C’è una prima linea di difesa, che tutti noi abbiamo, e che si chiama immunità innata. Ce la portiamo dietro e, quando non si conosce un virus, le cellule partono rapidamente con reazioni fortissime che lo bloccano, producendo delle molecole, chiamate interferoni, che distruggono il virus stesso. Magari ci sono delle persone che questa prima linea di difesa non ce l’hanno perfettamente funzionante o nelle quali è deficitaria. Ed è quello che abbiamo scoperto a ottobre: il 10% dei pazienti gravi ha un difetto nei geni che producono o che attivano le molecole dell’interferone e quindi non ha la prima linea di difesa. Questi sono coloro che noi definiamo i ‘suscettibili’. Dimostrato questo, evidentemente esiste anche il rovescio della medaglia e dunque esistono anche i ‘resistenti’. La genetica funziona così. Questo lo avevamo già visto, ad esempio, nell’AIDS, per cui c’è il 5-10% della popolazione resistente naturalmente all’ingresso del virus. Così anche per il Sars-COV-2 esistono i resistenti naturali e noi vogliamo scoprire quanti sono e quali sono e per farlo c’è un unico modo: selezionare bene queste persone che sono state fortemente a contatto con soggetti positivi o ammalati, che ci hanno vissuto, dormito e che, non solo non si sono ammalate, ma non si sono neanche infettate.

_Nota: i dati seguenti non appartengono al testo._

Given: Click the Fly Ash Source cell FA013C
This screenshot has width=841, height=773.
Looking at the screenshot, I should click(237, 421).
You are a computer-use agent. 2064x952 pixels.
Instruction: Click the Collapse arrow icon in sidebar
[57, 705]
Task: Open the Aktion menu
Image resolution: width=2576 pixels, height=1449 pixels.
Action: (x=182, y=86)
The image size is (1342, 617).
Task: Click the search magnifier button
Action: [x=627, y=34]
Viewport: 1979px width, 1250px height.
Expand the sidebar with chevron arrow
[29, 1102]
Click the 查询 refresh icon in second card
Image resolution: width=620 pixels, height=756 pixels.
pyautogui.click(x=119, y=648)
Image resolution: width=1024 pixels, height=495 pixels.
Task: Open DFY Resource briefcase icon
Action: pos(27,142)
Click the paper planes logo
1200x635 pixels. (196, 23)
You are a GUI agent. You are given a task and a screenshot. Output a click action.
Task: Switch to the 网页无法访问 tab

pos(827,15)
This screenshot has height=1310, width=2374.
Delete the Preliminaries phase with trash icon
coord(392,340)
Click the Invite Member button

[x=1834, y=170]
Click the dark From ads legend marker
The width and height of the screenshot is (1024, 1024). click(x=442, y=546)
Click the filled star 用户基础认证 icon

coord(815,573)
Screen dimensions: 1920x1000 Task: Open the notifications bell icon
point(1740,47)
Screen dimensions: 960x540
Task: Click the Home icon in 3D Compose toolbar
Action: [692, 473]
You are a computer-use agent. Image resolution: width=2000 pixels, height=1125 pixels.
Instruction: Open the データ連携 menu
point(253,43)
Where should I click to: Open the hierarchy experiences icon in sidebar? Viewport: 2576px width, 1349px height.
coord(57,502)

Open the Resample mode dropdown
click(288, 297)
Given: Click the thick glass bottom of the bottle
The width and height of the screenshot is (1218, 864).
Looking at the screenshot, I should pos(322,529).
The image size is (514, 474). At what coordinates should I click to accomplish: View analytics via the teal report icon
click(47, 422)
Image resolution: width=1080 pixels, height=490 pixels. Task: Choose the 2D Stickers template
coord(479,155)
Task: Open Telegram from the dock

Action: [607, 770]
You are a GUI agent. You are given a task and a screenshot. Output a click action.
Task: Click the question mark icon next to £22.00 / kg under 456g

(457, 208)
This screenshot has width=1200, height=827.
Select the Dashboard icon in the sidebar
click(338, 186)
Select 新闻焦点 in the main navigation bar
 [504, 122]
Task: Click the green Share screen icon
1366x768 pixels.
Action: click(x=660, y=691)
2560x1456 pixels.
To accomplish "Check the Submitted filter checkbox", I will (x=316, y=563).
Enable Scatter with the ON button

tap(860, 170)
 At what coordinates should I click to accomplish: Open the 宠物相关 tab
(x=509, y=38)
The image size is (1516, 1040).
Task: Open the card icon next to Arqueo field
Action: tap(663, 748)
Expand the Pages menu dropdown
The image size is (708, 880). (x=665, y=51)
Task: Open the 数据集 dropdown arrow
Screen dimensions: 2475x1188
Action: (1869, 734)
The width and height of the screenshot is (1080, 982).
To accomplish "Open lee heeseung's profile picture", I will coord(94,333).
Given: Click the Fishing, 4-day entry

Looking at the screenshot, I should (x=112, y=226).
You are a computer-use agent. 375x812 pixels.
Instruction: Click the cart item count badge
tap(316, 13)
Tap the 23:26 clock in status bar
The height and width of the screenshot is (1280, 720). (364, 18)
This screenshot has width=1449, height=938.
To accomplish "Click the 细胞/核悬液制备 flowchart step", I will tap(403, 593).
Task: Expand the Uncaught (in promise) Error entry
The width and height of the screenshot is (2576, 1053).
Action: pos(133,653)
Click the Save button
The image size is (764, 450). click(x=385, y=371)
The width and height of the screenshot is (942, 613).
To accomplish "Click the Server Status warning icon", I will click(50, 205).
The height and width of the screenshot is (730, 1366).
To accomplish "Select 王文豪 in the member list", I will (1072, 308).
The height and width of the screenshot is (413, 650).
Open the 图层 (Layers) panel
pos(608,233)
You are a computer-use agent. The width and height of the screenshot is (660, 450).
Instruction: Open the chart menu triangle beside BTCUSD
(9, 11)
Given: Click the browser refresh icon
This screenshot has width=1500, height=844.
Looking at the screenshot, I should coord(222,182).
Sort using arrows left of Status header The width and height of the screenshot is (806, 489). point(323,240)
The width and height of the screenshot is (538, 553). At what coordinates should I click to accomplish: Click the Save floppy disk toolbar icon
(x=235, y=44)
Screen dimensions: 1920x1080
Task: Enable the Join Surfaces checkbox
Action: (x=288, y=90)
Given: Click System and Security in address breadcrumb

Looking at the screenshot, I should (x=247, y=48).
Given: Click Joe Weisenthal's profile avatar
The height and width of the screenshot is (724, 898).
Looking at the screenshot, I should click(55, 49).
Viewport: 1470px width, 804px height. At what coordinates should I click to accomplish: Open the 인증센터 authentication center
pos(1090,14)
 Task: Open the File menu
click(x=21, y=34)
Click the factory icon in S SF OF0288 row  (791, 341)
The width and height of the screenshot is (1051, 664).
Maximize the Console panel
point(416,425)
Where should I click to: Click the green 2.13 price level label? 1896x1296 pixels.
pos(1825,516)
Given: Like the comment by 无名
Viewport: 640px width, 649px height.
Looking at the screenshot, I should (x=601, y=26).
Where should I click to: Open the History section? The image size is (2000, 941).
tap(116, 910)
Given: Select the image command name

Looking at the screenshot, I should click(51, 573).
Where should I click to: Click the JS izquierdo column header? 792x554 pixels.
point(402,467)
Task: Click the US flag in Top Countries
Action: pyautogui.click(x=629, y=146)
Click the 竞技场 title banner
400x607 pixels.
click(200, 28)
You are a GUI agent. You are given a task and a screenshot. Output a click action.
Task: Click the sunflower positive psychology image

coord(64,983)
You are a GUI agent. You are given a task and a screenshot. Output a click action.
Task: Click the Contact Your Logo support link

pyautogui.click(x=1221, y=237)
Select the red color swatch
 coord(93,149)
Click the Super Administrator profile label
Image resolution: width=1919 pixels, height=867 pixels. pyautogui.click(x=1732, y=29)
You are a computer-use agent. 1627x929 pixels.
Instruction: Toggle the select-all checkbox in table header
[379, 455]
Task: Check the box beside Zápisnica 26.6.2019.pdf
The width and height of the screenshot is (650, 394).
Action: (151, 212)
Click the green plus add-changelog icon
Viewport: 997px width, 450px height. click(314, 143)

- A che punto è il vostro lavoro?
In questo momento abbiamo identificato 150 possibili resistenti, così come stanno facendo i colleghi all’estero, li stiamo selezionando e poi dobbiamo studiarli nel dettaglio. Vanno confrontati per scoprire quanti sono e quali geni hanno. Ci vorranno mesi per scoprirlo, dopo le procedure obbligatorie necessarie all’approvazione del progetto. Siamo nella fase di raccolta e di analisi dei campioni di DNA.
- Qual è l’obiettivo finale?
Scoprire quali sono i geni che nel nostro DNA conferiscono resistenza al Covid-19. E’ fondamentale individuare qual è la caratteristica principale che consente a queste persone di resistere anche per la realizzazione di futuri farmaci contro questo virus. Per l’HIV si è scoperto chi sono e cosa hanno i resistenti, tant’è che è stato realizzato un farmaco per rendere simili ai resistenti coloro che non hanno questa caratteristica.
- Nei mesi scorsi si è spesso sentito parlare di soggetti immuni al Covid perché appartenenti ad uno specifico gruppo sanguigno. Quanta fondatezza vi è in questa teoria?
Sono geni anche questi, ma la mia impressione è che il gruppo sanguigno e altri geni che abbiamo già scoperto nel corso del nostro studio conferiscono una bassa resistenza. Quindi non è significativo né utile dal punto di vista clinico. Le spiego il perché. I resistenti dovrebbero essere le persone con gruppo 0. Nella popolazione il 40% appartiene a questo gruppo. Pensa che abbiamo il 40% di resistenti al Covid? I resistenti reali sono pochi, non il 40%, altrimenti non avremmo avuto tutti i decessi che abbiamo registrato.